The auto-finance industry passed another milestone as Equifax determined current portfolios collectively now exceed $1.25 trillion.
However, subprime paper isn’t pushing the industry-wide figure higher as much as volume within that segment did a year ago.
To get to the $1.27 trillion overall figure reported as of May, Equifax indicated dealerships and finance companies generated 10.2 million contracts, totaling $230.6 billion, through the first five months of this year. Those figures represented increases of 1.1 percent and 3.2 percent, respectively.
Equifax pointed out that retail installment contracts constituted 85.9 percent of all originations and 89.4 percent of all new balances booked through May. More details on vehicle leasing in a moment.
Analysts drilled deeper and found that 2.33 million contracts were originated through May to consumers with a VantageScore 3.0 credit score below 620, generally considered subprime accounts. That volume marked a 2.5-percent decline year-over-year.
That newly originated subprime paper had a corresponding total balance of $41.7 billion; a 1.8 percent decrease year-over-year, according to Equifax.
Through May, Equifax determined that 22.8 percent of retail installment contracts were issued to consumers with a subprime credit score, and they accounted for 18.1 percent of origination balances. By that juncture a year ago, analysts pegged the subprime account share at 23.7 percent and balance share at 19.0 percent.
Equifax also mentioned the average amount finance for all contracts originated in May came in at $22,946, a 2.5-percent lift year-over-year. The average amount financed in a subprime deal ticked up just 0.82 percent year-over-year, settling at $18,306.
“As further evidence of the strong automotive market that has been present ever since the end of the recession, total outstanding auto portfolio balances have now eclipsed the one-and one-quarter mark, reaching 1.27 trillion,” said Gunnar Blix, deputy chief economist for Equifax.

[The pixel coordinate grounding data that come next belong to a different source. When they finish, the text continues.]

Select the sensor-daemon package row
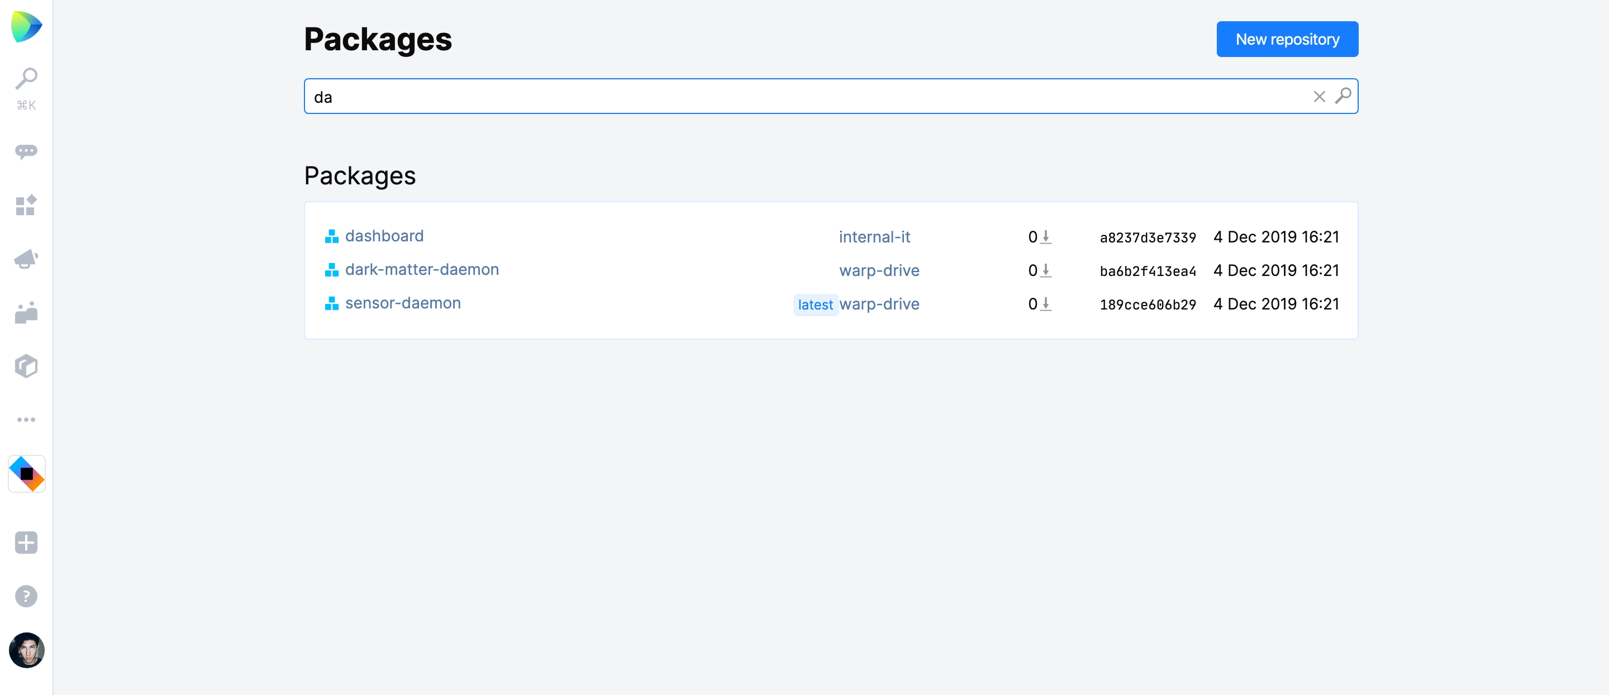The width and height of the screenshot is (1609, 695). [831, 304]
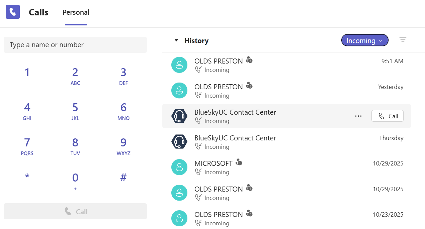Click the BlueSkyUC headset avatar from Thursday

(x=179, y=141)
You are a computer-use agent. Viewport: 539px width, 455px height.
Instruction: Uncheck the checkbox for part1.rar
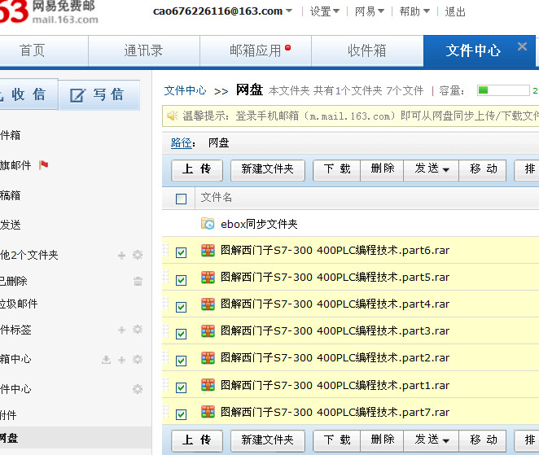click(181, 387)
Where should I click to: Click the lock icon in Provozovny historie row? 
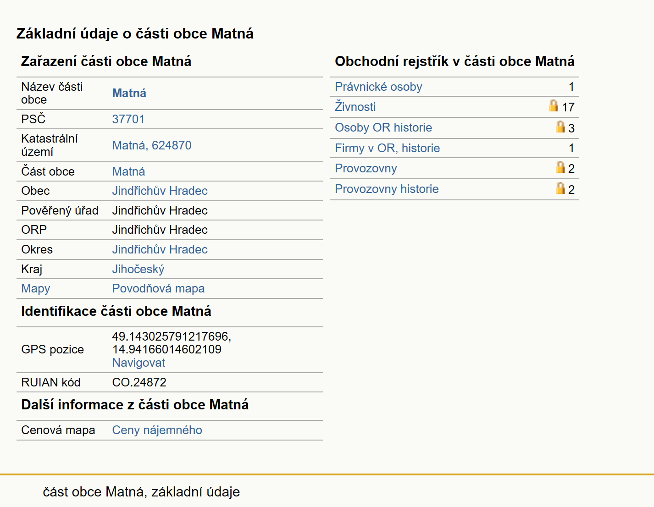560,188
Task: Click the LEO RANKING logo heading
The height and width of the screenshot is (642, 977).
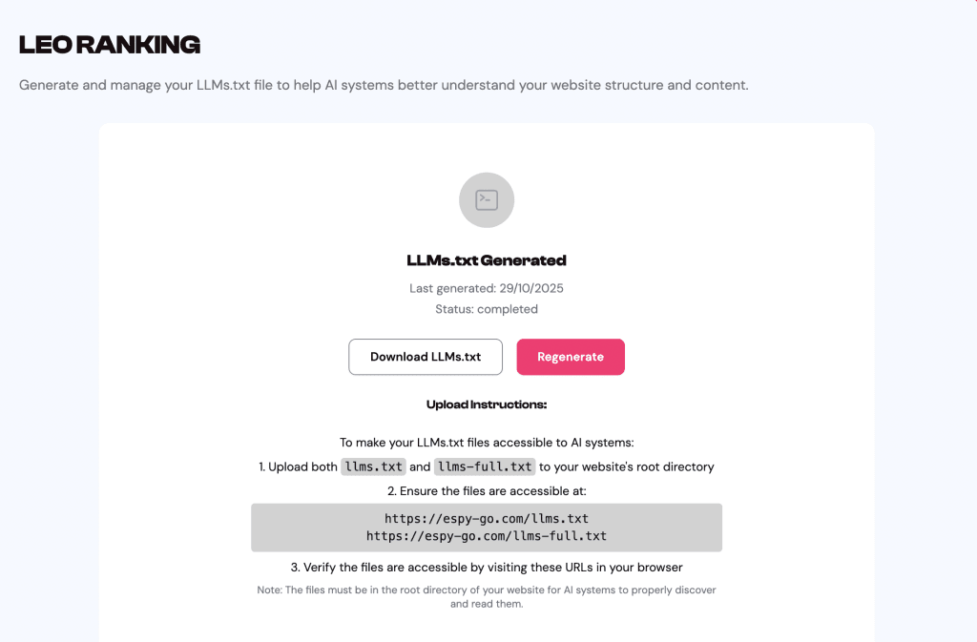Action: click(110, 44)
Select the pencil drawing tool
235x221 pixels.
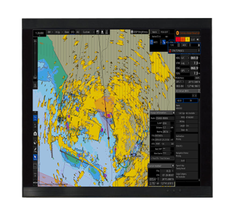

“While total originations are down slightly from the previous two years, clearly the solid economy continues to make shoppers comfortable in absorbing not only higher prices of vehicles, but also in larger balances on their loans,” Blix continued.
Latest insights on leasing
While not as prevalent as activity in the prime space, Equifax gave a rundown of subprime vehicle leasing through the first five months of the year. Like origination of retail installment contracts, analysts found that subprime leasing softened year-over-year, too.
During the first five months of the year, Equifax said 154,800 vehicle leases were originated to consumers with a VantageScore 3.0 credit score below 620. The volume represented a 3.6-percent decrease year-over-year.
Analysts added these newly issued leases have a corresponding total balance of $2.67 billion, a 3.9 percent decrease year-over-year.
Through May, Equifax pointed out that 9.3 of auto leases were issued to consumers with a subprime credit score. A year earlier, the share stood at 9.6 percent.
Looking at the overall leasing segment, Equifax reported that more than 1.67 million vehicle leases, totaling $27.2 billion, were originated through May. While the volume figure remained steady, analysts spotted a 1.9 percent dip in balances, year-over year.
Equifax indicated vehicle leases accounted for 14.1 percent of all auto accounts originated through May and 10.6 percent of balances.
Analysts closed by noting the average origination balance for all auto leases issued in May came in at $16,325, a 0.89-percent decrease from May of last year.
The average subprime lease amount was $17,300, a 0.28-percent increase over a year ago.
Equifax explained that lease origination values reflect the contract amounts only and exclude expected vehicle residual values.